The purpose of the present analysis was to explore the cost-effectiveness of tisagenlecleucel in relapsed or refractory (r/r) paediatric acute lymphoblastic leukaemia (pALL) and r/r adult diffuse large B-cell lymphoma (DLBCL) in Switzerland against a range of historical standard-of-care treatments.
Two cost-utility models were constructed for the two licensed indications using similar methodologies but indication-specific data. Clinical efficacy data were based on pooled analyses of clinical trials for tisagenlecleucel (pALL: ELIANA, ENSIGN, B2101J; DLBCL: JULIET, NCT02030834) and published data for comparator treatments. Treatment effects were compared based on matching-adjusted indirect comparison (MAIC) analyses. Four clinical lymphoma and leukaemia experts provided Switzerland-specific input regarding comparators, diagnostic and therapeutic procedures, clinical evidence and costs, which were used to inform the models. The base case analysis reflected the perspective of the Swiss mandatory health insurance system. Deterministic, probabilistic and scenario analyses were carried out to explore the robustness of results.

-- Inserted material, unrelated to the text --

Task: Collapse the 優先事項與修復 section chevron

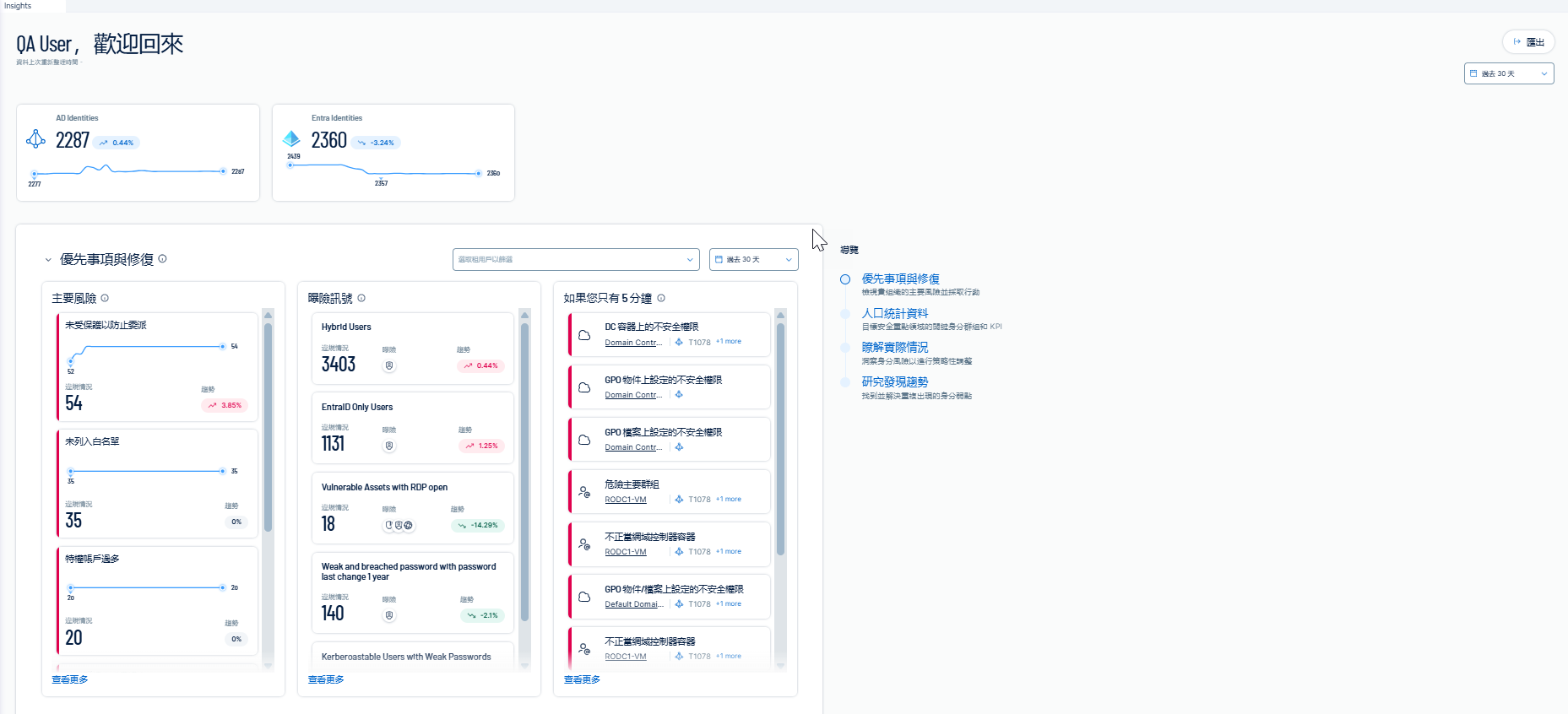Action: coord(48,260)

The base case analysis resulted in incremental costs of CHF 31,961-CHF 36,419 per quality-adjusted life year (QALY) gained for pALL across the different comparators and CHF 113,179 for DLBCL (1 CHF = 1.09 USD). Incremental costs per life-year gained ranged between CHF 33,906-CHF 97,399 across the two indications. Including productivity gains, tisagenlecleucel was shown to be dominant (more effective and less costly) over all the comparators for pALL and to result in incremental costs per life-year gained of CHF 57,324 for DLBCL.
Using hypothetical willingness-to-pay thresholds of CHF 100,000-150,000 per QALY gained, the present analysis has shown tisagenlecleucel to be a cost-effective treatment option in pALL and DLBCL.